§ Recorded information
========
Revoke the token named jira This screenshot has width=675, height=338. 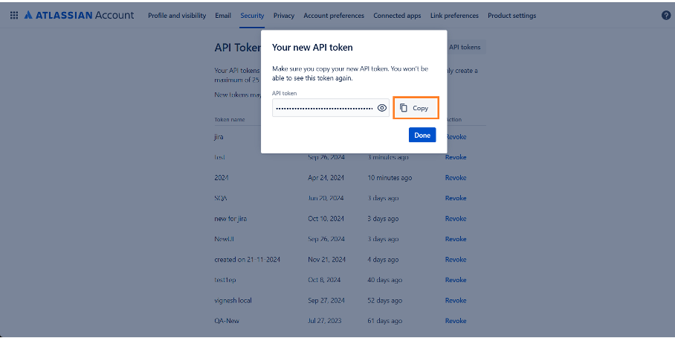(x=456, y=137)
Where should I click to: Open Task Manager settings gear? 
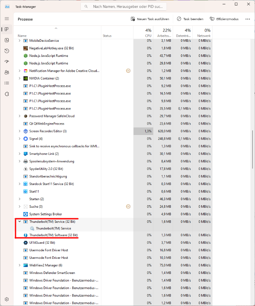coord(6,299)
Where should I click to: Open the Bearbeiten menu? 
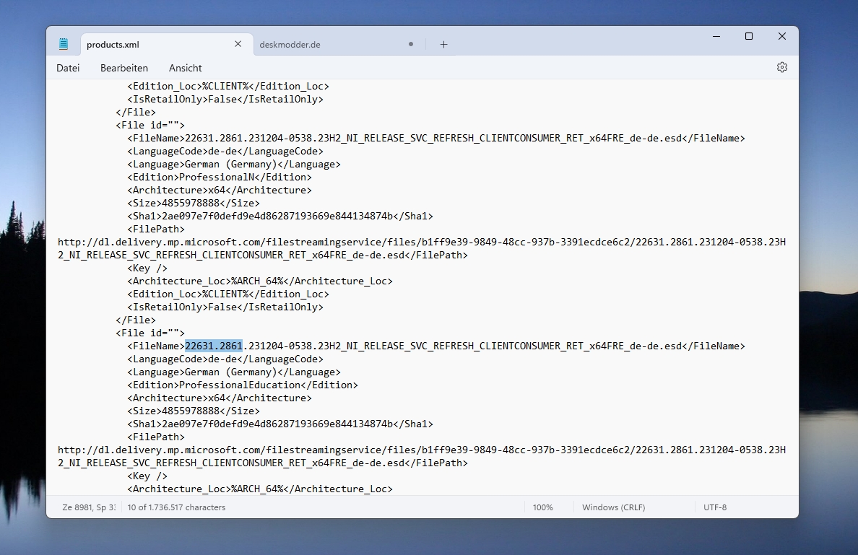(124, 68)
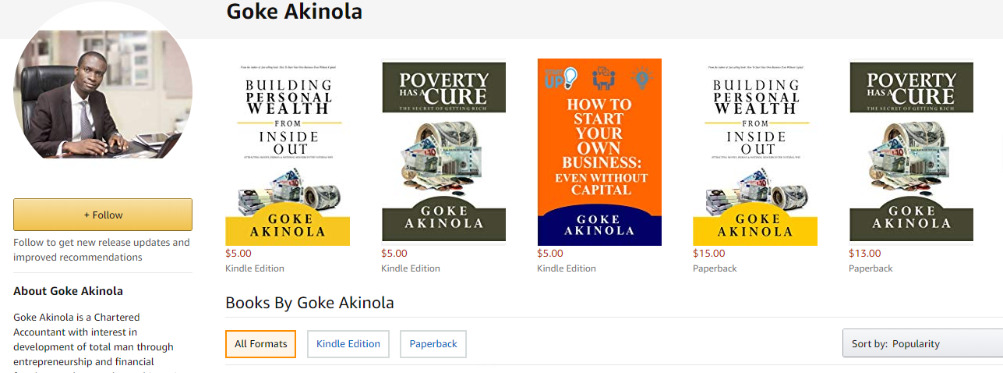This screenshot has width=1003, height=373.
Task: Click the $15.00 paperback price
Action: tap(709, 254)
========
§ What you are asked to do
Without the pictures, transcribe the lines from the one containing "Where should I click to: Open the" through the end of the data, exactly and only those.

§ Completed exercise
Where should I click to: Open the Bearbeiten menu? 
(124, 68)
This screenshot has width=1003, height=373.
Task: Click the $15.00 paperback price
Action: tap(709, 254)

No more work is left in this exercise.